## PAGE EXTRACT
= = = =
Not that the old normal was normal. But it was familiar.
And now all those rugs have been rolled up and tossed into the basement until we can figure out what to do with them. The hardwood gleams, revealed again. The red hallway rug where Riley shat the night Boscoe died has been scrubbed and placed on the back porch for the Coit man to come and get. Boscoe's dog dish and its stand are put away; those cans of dogfood and his leftover antibiotics and Metacam have been donated to a shelter. I leave the insulin in the refrigerator for a few more days, his needles in the drawer, just because. But I know I will throw it all out soon.
I get up in the morning and wonder what to do with my time--Doug is out walking Riley, but there is no Boscoe for me to carry outside, no dog beds to move, no baby gates to take down. I stand in the middle of the clean, quiet kitchen and think, "Do I just make coffee? Is that all?"
= = = =
## SUPPLIED DATA
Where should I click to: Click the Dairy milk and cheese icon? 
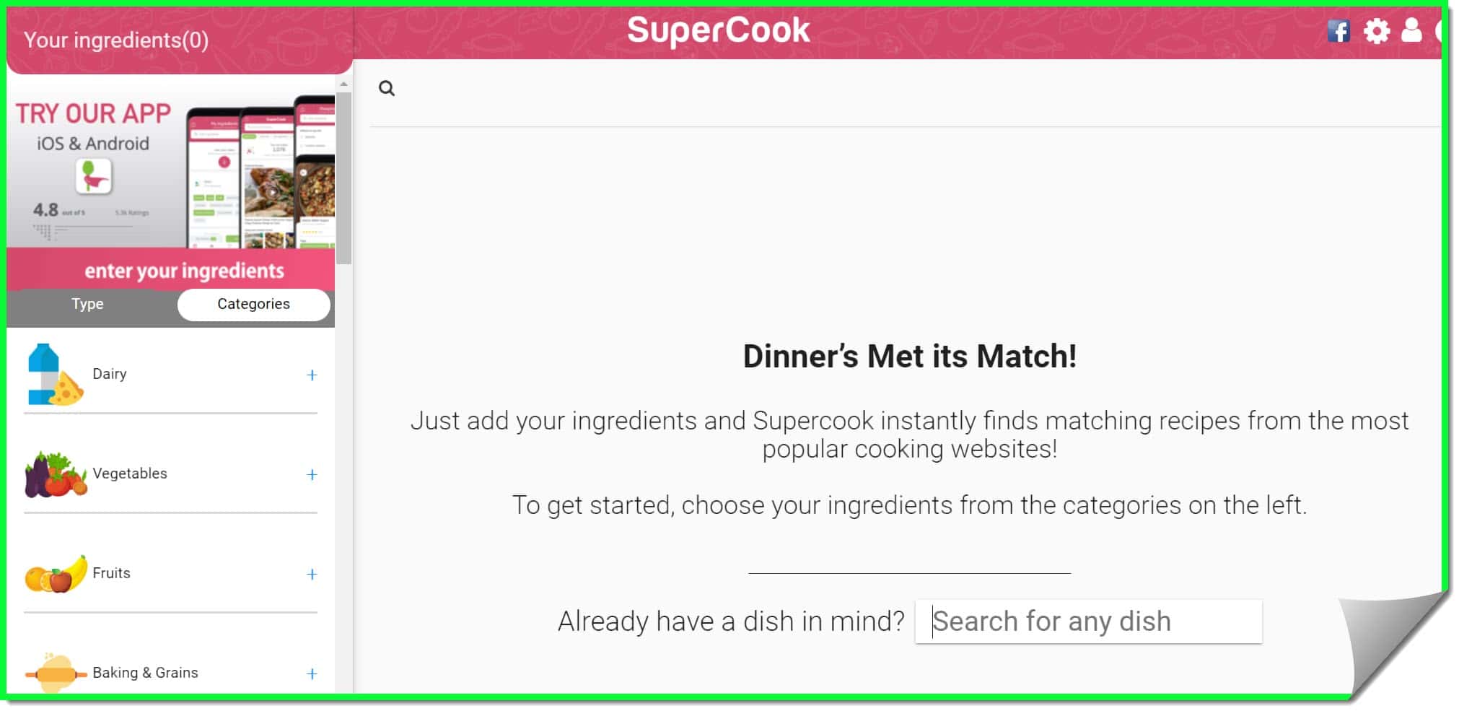point(54,375)
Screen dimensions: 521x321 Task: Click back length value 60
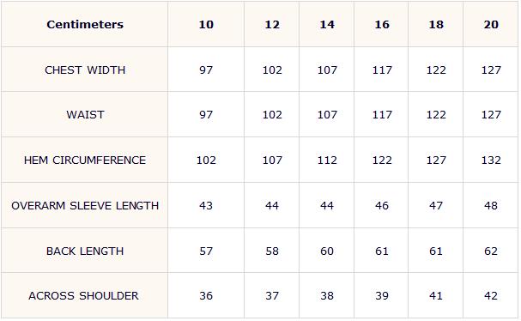(x=327, y=251)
= = = =
## DIRECTION A
Summarize the passage about Boscoe in two sentences.
## DIRECTION B
In the passage about Boscoe, where were the rugs put after being rolled up?
## DIRECTION C
Pick up the passage about Boscoe after the question in the kitchen and write what comes next.
The listing has no connection to the passage about Boscoe.

## RESULT A
After Boscoe's death, the rugs have been rolled up and stored in the basement, the soiled red hallway rug has been set on the back porch for the Coit man to collect, and his dogfood and leftover medicines have gone to a shelter, though his insulin and needles are kept a few more days. With Doug out walking Riley and no Boscoe to carry outside, the writer stands in the quiet kitchen wondering whether making coffee is all there is to do.

## RESULT B
They were tossed into the basement.

## RESULT C
Last night Doug and I were sitting in the living room and we heard a scrambling noise in the kitchen; it sounded like Boscoe struggling to get up, feet sliding out from under him on the hardwood. We looked at each other, and Doug went into the kitchen to see what it was. We decided it was the tea-maker, making a particularly strange gurgle. We agreed that if Boscoe were to haunt us, it would not be old Boscoe, but young healthy Boscoe.
We agreed that we would not mind if Boscoe were to haunt us.
But it is Riley who is quiet and ghost-like, hiding under tables, staring out at us, tail tucked, back hunched. I wish I knew what he was thinking, what his impressions are of what just happened here. The day Boscoe died, he was upstairs in the bedroom, vomiting like mad. I let him out and he came downstairs quite slowly and sniffed around the living room but he did not approach Boscoe's body, did not sniff it, and I don't know if he understood. Boscoe was in his bed in the same position he always lay in, head on a pillow, and he looked as though he was sleeping. I just don't know what Riley knows.
He is tense, wary, watching. He doesn't lie down and sleep, but curls in his bed and keeps his head up, alert and listening. Is he listening for Boscoe? Am I projecting?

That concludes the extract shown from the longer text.